Potential rival issues no direct challenge to Netanyahu, says he wants to strengthen party
Former Likud minister Gideon Sa’ar, widely seen as a major potential challenger to Prime Minister Benjamin Netanyahu from within the ranks of the party, announced his political comeback at the party’s headquarters in the northern city of Acre on Monday.
Sa’ar resigned from the Knesset in October 2014, saying he wanted to spend more time with his family, and his comeback has been the topic of speculation ever since.
Speaking to Likud members and activists at a pre-Passover toast in the Likud Party’s Acre branch, with pictures of former prime minister Menachem Begin and Zionist pioneer Theodor Herzl on the wall behind him, Sa’ar said, “I came here this evening to say to you: The time out is over.”
“I am returning to public and political life, for the sake of the Likud, for the sake of the people of Israel and for the sake of the state. My goal is to strengthen the Likud in the face of its challenges and to ensure that the Likud is the party of the future,” he said.
The announcement came as Netanyahu has been beset by political troubles from within his party and elsewhere, days after he threatened to call new elections over the objection of Likud colleagues, and with two police investigations calling his political future into question.
New elections are not scheduled until November 2019, with the Likud primaries set for half a year earlier. But recent tension within the coalition has prompted rumors that elections, and primaries, will be held earlier than planned.
Sa’ar, a popular former education and interior minister with a strong following in Likud, said the upcoming Passover festival, also known as “the festival of freedom,” was a time for introspection about the future of the Likud party and the country.
“We must ask ourselves: Who are we? As a country, as a people, as the Likud,” he said. “We can sense a danger of a return to the same old demand of Israel to withdraw to the ’67 borders, something that we believe, and have always believed, would be a great danger to Israel and a danger to its security. In the face of this challenge, we must strengthen the country and strengthen the Likud as the central national political party in Israel.”

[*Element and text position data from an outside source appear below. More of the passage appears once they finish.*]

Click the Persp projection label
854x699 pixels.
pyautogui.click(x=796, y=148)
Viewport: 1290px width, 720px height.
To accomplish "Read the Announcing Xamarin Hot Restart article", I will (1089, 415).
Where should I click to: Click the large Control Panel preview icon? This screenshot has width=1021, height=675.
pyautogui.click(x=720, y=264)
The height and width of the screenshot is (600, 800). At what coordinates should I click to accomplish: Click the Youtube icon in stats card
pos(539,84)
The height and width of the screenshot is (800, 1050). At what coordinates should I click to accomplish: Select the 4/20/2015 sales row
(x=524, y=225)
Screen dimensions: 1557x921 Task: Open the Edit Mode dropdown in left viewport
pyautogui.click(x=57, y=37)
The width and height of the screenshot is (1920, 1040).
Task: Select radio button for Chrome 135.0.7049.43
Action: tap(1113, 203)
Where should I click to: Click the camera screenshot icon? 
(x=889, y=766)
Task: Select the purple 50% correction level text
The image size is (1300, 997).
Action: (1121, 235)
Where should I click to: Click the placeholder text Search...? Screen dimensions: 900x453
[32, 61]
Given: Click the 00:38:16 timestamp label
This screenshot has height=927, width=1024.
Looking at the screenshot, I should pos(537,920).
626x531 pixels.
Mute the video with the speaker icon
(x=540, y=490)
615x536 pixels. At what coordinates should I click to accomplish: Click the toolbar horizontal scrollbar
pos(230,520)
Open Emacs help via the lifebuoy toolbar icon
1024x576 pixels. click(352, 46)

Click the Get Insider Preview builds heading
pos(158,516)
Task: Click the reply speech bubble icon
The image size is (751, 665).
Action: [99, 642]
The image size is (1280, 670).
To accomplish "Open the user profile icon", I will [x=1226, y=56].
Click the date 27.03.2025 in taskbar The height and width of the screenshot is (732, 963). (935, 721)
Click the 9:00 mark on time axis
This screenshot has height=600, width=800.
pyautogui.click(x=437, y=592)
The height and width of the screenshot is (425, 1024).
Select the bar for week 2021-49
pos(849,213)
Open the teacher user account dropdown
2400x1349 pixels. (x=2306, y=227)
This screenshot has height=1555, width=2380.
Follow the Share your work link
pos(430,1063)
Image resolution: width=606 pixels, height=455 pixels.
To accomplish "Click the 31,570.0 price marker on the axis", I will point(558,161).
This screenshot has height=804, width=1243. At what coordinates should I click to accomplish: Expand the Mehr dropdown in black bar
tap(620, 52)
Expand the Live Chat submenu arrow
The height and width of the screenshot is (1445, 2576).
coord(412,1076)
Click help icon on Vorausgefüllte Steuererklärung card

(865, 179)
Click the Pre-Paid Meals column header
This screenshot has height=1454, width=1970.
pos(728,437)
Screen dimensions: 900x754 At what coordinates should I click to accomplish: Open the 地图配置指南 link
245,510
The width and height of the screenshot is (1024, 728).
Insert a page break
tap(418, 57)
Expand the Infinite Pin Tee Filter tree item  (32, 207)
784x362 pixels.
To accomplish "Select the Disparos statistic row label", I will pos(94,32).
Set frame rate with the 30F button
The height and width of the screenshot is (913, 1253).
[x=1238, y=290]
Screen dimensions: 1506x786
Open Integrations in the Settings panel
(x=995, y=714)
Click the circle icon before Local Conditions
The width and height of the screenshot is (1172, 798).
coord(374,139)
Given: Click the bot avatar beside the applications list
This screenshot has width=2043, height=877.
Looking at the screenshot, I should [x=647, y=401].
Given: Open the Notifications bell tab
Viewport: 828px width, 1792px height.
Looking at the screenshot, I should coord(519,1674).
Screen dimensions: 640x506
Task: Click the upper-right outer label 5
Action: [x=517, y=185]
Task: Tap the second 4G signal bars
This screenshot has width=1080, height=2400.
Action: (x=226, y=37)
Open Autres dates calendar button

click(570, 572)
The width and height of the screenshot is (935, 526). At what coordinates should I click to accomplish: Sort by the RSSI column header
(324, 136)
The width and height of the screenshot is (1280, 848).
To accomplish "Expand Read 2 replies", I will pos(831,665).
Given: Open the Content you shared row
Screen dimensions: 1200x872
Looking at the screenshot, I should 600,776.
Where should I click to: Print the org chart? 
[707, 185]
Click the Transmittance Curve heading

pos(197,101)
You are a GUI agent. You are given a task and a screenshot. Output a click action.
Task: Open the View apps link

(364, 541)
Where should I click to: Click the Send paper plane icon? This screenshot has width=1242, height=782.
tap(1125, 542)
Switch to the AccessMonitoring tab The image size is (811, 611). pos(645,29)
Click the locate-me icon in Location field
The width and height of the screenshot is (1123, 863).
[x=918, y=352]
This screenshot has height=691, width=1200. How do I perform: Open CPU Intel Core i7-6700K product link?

“Two and a half years ago, I decided to take time off from political life after nearly 20 consecutive years of public service. I wanted to be with the family, and I wanted to deal with other challenges, but all good things come to an end.”
The coalition crisis between Netanyahu with Finance Minister Moshe Kahlon over the new public broadcaster — known as “Kan” — was resolved late last week with a deal that would see the news division separated from the corporation, its workers laid off, and most of the openings filled with former Israel Broadcasting Authority employees.
Among those expected to be fired as part of the deal is Geula Even, Sa’ar’s wife, who signed on as an anchor.
Sa’ar’s 2014 resignation was accompanied by reports of frayed ties with Netanyahu, but he had only praise for the prime minister Monday on his handling of the Obama administration during nearly a decade of often turbulent ties with Washington.
“We went through eight not-so-simple years with a [US] government that didn’t see things eye-to-eye the way we saw them. I want to commend Prime Minister Netanyahu who stood up under the pressure during that period in an aggressive manner and protect out interests during those years.”
Sa’ar served as education minister from 2009 to 2013, and in the previous government was interior minister until he resigned.
In February, Sa’ar confirmed he would return to the Likud, but would not commit to a time frame.
Although absent from political life for over two years, Israeli opinion polls frequently include Sa’ar in their surveys on the candidates best suited for the premiership. In a January poll by Channel 2, which evaluated the most likely successor to Netanyahu should he resign over corruption allegations, Sa’ar tied with Jewish Home leader Naftali Bennett at 10 percent, trailing behind Yesh Atid leader Yair Lapid who received the most support with 17%.
Sa’ar is regarded as more hawkish than Netanyahu and is considered to be emblematic of the party’s younger conservative bloc.